3) What can you say about Germany that isn’t easy? Take this report: “Merkel asserted that the terror attacks committed by Islamist migrants in Wurzburg, Ansbach, and recently at a Christmas market in Berlin were not attacks on Western civilisation but an attack on ‘refugees’ and Germany’s willkommenskultur (‘welcome culture’).” That statement, and many others like them, is the result of either willful or actual stupidity. Not to be ghoulish, but maybe the thing to forecast is the number of Germans slaughtered by “migrants.” Say, between 50 and 100.

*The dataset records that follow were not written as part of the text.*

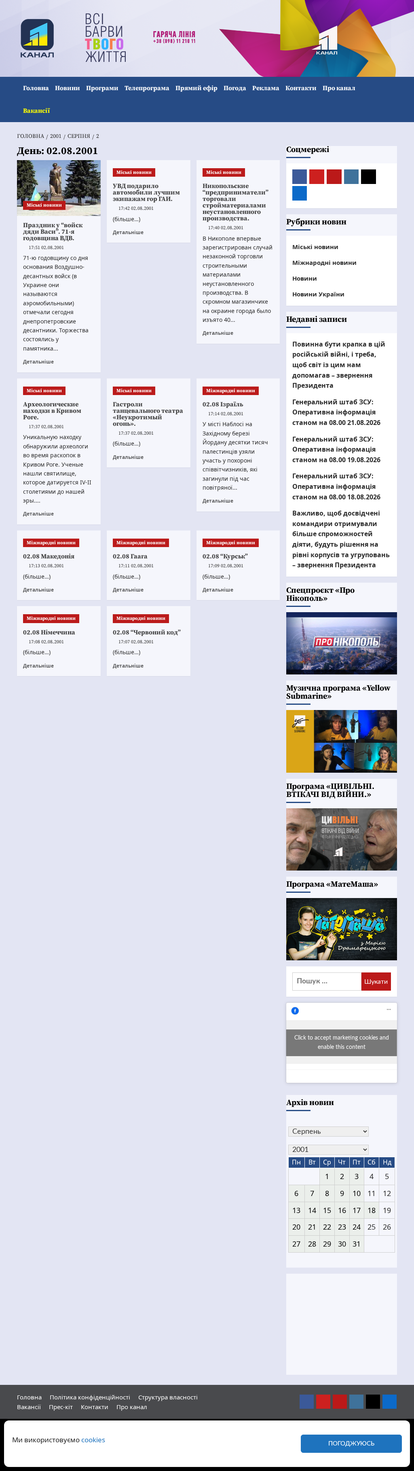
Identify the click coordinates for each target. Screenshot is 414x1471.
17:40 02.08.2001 (225, 228)
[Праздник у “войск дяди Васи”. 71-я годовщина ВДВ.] (59, 188)
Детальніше (38, 361)
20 (296, 1227)
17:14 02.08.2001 (225, 414)
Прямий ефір (196, 88)
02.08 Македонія (48, 556)
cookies (93, 1439)
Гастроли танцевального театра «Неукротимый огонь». (148, 414)
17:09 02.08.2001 (225, 566)
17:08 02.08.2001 (46, 642)
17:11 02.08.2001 (136, 566)
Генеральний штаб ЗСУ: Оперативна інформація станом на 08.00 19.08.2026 (336, 449)
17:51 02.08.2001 (46, 248)
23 (342, 1227)
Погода (235, 88)
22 (327, 1227)
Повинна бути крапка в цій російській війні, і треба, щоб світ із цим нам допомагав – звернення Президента (338, 365)
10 (357, 1193)
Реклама (265, 88)
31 (357, 1244)
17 (357, 1210)
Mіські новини (44, 205)
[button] (392, 100)
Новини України (318, 294)
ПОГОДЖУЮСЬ (351, 1444)
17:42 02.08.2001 (136, 208)
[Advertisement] (341, 1324)
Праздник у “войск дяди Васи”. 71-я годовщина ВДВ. (52, 231)
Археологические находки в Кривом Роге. (52, 410)
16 (342, 1210)
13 (296, 1210)
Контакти (301, 88)
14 (312, 1210)
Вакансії (36, 111)
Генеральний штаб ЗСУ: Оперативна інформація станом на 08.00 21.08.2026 (336, 412)
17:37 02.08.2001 (46, 427)
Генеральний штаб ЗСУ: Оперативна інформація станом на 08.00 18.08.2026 (336, 486)
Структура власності (168, 1397)
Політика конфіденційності (90, 1397)
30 (342, 1244)
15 (327, 1210)
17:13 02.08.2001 (46, 566)
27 (296, 1244)
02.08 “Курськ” (225, 556)
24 (357, 1227)
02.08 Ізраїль (223, 404)
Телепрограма (147, 88)
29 (327, 1244)
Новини (67, 88)
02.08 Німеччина (49, 632)
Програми (102, 88)
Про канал (339, 88)
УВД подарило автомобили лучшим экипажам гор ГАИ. (146, 192)
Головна (36, 88)
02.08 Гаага (130, 556)
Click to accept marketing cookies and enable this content (341, 1042)
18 (372, 1210)
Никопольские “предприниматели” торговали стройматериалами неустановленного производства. (235, 202)
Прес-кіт (61, 1407)
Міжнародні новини (230, 391)
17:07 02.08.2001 (136, 642)
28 (312, 1244)
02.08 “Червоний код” (147, 632)
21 (312, 1227)
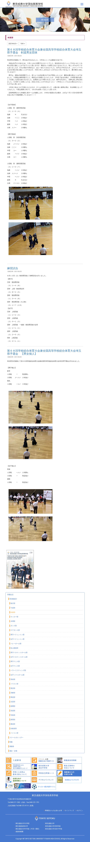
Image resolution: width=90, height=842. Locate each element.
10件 (22, 43)
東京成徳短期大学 (22, 826)
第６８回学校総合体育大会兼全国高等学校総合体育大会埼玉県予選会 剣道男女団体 (44, 51)
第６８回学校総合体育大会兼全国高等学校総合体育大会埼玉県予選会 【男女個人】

4) Insider baseball. The in camera caritatis offered to Pope Francis by inter alia Cardinal Burke will happen and will be leaked in corrupted form by pro-Bergoglio insiders. This leaking will force the actual details to be leaked, albeit piecemeal. Those in the Church who want to emulate Anglicans will cast the affair as a personal attack on Francis. These people are easy to identify because they refuse to answer the simple dubia. Francis will still be Pope at the end of 2017, because (this prediction goes) he will ignore the correction as he ignored the dubia, and he will issue no concrete statement one way or the other on the matters at heart. No charge of heresy will thus be possible. Will this be the year of the official push for the Modern Church, i.e. a formal split, i.e. schism? In one sense, no, because without the charge of heresy the hierarchy remains as it is. In another sense, like what happened 500 years ago and what is happening to the mainline Protesting Christians now, yes. (This topic will be expanded later.) Look for a tumultuous year!

5) Report: “A CHRISTIAN woman was stabbed by an asylum seeker after he heard her reading from the bible. The 50-year-old woman was only saved by her winter coat when she was attacked with a knife in the accommodation in Timelkam in Voecklamarkt in Upper Austria.” There’s a joke here about being stabbed in the accommodation which we pass by. In Europe, in at least one town, there will be an open battle between natives and “migrants”. The natives will not be police or other official authority, but citizens tired of being told they are the problem. It is too easy a guess to say which side the press and politicos will condemn.

6) Obamacare will not, as it deserves to be, eliminated. It will be attacked piecemeal, but Republicans, even after learning the Lesson of Trump, have no stomach to be called names by the State Media. Great chunks of Obamacare will remain, however much wee tweaks are celebrated as “decimating” it.

7) As I predicted before the election, no wall. I’d lay good money that certain portions of existing structures will be shored and and extended in some press-release worthy way. But no wall.

8) Has the Cathedral, sputtering and teetering as it is, juiced enough fools so that there is a public assassination attempt on Trump? I put this at sixty percentum, but with most of the chance coming early on.

9) Scoffers will scoff, but with so much of the world in retreat from Tradition, Reality, and Being Itself, and the spiritual at no distance from the physical, with the former corrupting the latter, I give you the same warning Scotty gave us at the end of The Thing From Another World: Watch the skies. Let the reader understand.

Only predictions made over the next two weeks will count. And please, please number them and point to the source (if necessary) that can verify them.

Happy New Year!

Predictions for 2017 and how we did in 2016 will commence tomorrow. For now, lie to us and tell us of your resolutions.